The Dell Medical School and the College of Liberal Arts’s master’s program in humanities, health and medicine co-sponsored the talk, part of the Human, Health and Medicine lecture series, titled “The Story After the Story: Humanism and Medicine Post-Covid.” At the end of the talk, he answered questions from attendees, which ranged from undergraduate and medical students to faculty and community members.
Verghese’s lecture was centered around how to explore healthcare through storytelling. For example, he recounted his frontline experiences during the HIV and AIDs epidemic and talked about the world’s response to the COVID-19 pandemic.
“Something I said many years ago is that if we don’t understand history, we’re doomed to repeat it,” Verghese said during the lecture. “I wonder what people will say about our response to COVID. It’ll be tricky. You have to be alive 100 years from now looking back to offer the judgment but I suspect that history will be pretty harsh on us.”
Phillip Barrish, director of the Humanities, Health and Medicine masters program, said when choosing a speaker, Verghese was at the top of the selection committee’s list. The committee, Barrish said, consists of humanities, health and medicine program faculty.
“The ways in which (Verghese) brings a literary and humanistic lens to the field of medicine is very powerful and unique,” Barrish said. “We weren’t sure if we could get him because he’s very highly in demand.”
Emily McCalley, a fourth-year medical student who attended the talk, said she first learned about Verghese’s work while studying as an undergraduate student planning to go to medical school.

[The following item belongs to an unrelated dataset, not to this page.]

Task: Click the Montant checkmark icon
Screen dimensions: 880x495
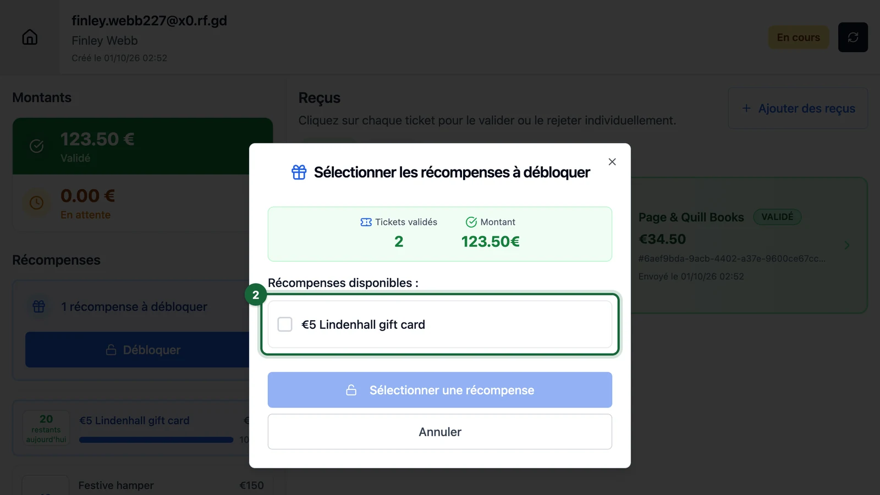Action: 471,222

“Hearing stories that talk not just about the way that suffering affects patients, but the way that suffering shapes our narratives as clinicians and as hopefully healers in that space was really helpful,” McCalley said.

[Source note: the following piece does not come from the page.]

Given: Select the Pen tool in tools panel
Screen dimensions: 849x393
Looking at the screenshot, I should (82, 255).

Barrish said Verghese’s research into the intersection between diseases and their effects on society fits into the mission of health humanities, which he defined as helping “re-humanize medicine.”
“The field begins with the premise that as our healthcare system has become increasingly reliant on sophisticated technology and increasingly bureaucratized and commercialized, something vital is being lost. That is the human relationship between the physician or care provider and the patient and the patient’s family,” Barrish said.
Barrish said the growing interest in health humanities on campus has culminated in the new interdisciplinary humanities, health and medicine masters program, which is currently in its second year. He said the lecture series will continue hosting speakers annually in the fall.
“We want to continue to invite high profile speakers who bridge the divide between healthcare professions and the humanities, who have wide appeal for students, graduate students, faculty, medical students, and also it’s important for us to include community members,” Barrish said.